U.S. Ambassador John Negroponte said after a council meeting late yesterday that he expected a positive vote. "My sense is from the meetings we've been having the last few days and the meeting we just had now that there is broad support for the resolution," Negroponte said.

Russia and Syria appeared to be the two final holdouts. Russian UN Ambassador Sergei Lavrov told reporters after last night's session that he would consult with Moscow about whether the latest revision to the resolution was acceptable. A Russian veto is not expected.

Lavrov said the United States and Britain, the resolution's co-sponsors, had given assurances that the measure addressed Russian concerns about authorizing use of force in the event of Iraqi noncompliance. "We got explanations that neither of the co-sponsors interprets the language as containing automatic use of force, and we would be reporting this to our capitals," Lavrov said.

Syria was denied its request that the voting be postponed until Monday in order to give it time to consult with Arab League foreign ministers in Cairo on 10 November. Syria's deputy ambassador, Fayssal Mekdad, told reporters his government also raised objections over some of the conditions for inspections. In particular, Mekdad said, the call for Iraq to give a full account of its military and civilian programs in the chemical, biological, and nuclear fields within 30 days of the resolution's adoption was an unrealistic demand. "We said these are very difficult and impossible conditions. If we want to guarantee and assure Iraqi cooperation, we should also offer what's possible," Mekdad said.

Earlier, France had indicated its support of the resolution after the United States and Britain agreed to changes in language that clearly give the Security Council a role in assessing any lack of compliance by Iraq. But U.S. officials say they still retain the right to strike Iraq if it does not cooperate with UN inspectors.

U.S. President George W. Bush told a news conference yesterday that Washington was determined to disarm Iraq and reserved the right to do so militarily if necessary because of previous Iraqi violations of UN resolutions.

But Bush also stressed the importance of verifying Iraqi disarmament through the United Nations. "It took a while, but we've been grinding it out, trying to bring a consensus, trying to bring people together so that we can say to the world the international community has spoken through the Security Council of the United Nations and now, once again, we expect Saddam [Hussein] to disarm," Bush said.

In another change from earlier draft resolutions, the measure reaffirms the commitment of member states to the sovereignty and territorial integrity of Iraq, as well as Kuwait and neighboring states. It says Iraq is being given a final opportunity to comply with its disarmament obligations with the aim of completing the disarmament process.

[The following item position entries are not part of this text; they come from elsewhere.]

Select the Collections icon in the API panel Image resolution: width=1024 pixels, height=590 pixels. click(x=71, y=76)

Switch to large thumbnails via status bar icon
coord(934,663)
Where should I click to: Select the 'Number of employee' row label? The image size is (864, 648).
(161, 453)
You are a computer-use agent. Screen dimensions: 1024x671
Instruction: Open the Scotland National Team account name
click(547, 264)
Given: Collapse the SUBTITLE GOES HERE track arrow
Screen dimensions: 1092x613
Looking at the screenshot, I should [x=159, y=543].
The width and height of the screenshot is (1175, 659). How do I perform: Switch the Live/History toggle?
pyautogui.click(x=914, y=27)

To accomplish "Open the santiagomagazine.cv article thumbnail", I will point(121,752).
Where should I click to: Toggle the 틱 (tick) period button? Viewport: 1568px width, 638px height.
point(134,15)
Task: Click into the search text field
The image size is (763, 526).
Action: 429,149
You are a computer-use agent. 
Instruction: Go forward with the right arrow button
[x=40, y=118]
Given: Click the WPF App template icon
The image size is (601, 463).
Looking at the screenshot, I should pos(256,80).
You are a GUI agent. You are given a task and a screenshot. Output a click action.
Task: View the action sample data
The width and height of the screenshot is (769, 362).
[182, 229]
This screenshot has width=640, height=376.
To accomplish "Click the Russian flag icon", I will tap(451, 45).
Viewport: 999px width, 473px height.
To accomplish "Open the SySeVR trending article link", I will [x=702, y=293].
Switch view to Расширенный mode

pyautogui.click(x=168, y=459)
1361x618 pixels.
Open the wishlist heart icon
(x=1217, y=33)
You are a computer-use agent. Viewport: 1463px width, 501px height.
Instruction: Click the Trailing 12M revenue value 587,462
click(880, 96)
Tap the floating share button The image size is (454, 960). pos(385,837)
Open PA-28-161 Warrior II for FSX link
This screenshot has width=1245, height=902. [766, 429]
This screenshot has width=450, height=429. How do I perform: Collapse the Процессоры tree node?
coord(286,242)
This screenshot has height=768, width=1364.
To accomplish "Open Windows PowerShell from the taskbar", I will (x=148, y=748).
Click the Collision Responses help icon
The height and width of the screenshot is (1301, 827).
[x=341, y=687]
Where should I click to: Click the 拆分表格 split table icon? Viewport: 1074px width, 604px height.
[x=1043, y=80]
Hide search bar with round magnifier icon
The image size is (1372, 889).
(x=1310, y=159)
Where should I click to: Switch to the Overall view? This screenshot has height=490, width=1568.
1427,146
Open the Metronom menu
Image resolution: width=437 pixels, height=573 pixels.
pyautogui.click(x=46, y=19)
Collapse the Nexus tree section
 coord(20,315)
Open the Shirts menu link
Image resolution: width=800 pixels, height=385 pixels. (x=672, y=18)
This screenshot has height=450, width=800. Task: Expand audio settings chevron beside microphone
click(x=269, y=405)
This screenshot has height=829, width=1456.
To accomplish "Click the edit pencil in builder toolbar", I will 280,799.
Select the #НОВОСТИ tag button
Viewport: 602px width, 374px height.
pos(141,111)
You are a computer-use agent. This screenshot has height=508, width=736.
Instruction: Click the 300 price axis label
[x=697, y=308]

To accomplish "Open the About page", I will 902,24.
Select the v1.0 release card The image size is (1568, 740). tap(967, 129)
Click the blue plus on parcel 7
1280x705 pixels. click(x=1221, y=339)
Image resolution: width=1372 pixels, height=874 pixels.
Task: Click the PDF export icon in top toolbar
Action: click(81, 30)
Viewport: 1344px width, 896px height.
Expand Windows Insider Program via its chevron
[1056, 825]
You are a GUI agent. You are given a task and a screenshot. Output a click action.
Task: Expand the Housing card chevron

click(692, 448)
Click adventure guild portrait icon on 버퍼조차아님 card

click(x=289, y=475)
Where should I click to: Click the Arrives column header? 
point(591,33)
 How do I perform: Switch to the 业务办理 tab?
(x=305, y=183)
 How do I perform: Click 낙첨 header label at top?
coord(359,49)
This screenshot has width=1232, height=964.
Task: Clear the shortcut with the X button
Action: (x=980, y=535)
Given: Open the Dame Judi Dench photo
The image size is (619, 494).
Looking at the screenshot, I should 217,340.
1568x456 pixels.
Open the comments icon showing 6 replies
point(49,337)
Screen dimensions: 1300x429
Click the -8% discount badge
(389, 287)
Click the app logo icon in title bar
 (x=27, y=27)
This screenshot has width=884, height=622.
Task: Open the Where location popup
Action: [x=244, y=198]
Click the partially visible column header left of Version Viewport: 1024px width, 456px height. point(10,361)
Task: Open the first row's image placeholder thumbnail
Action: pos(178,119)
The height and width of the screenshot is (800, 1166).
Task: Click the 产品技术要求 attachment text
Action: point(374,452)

China's deputy ambassador, Zhang Yishan, told reporters it was important for the resolution to convey firmness as well as fairness. "In the Chinese position, this message must contain two things. First, Iraq must comply fully and unconditionally with the relevant UN resolutions. Second, the whole issue of Iraq must be solved in a fair and...comprehensive way," Zhang said.

If the council approves the resolution today, Iraq will have seven days to confirm its intention of complying fully with the resolution and another 23 days to make a full declaration of its programs to develop chemical, biological, and nuclear weapons and ballistic missiles.

Further, under the proposed timetable, weapons inspectors would have 45 days to resume their work in Iraq. They would be required to report to the Security Council 60 days after the start of their work.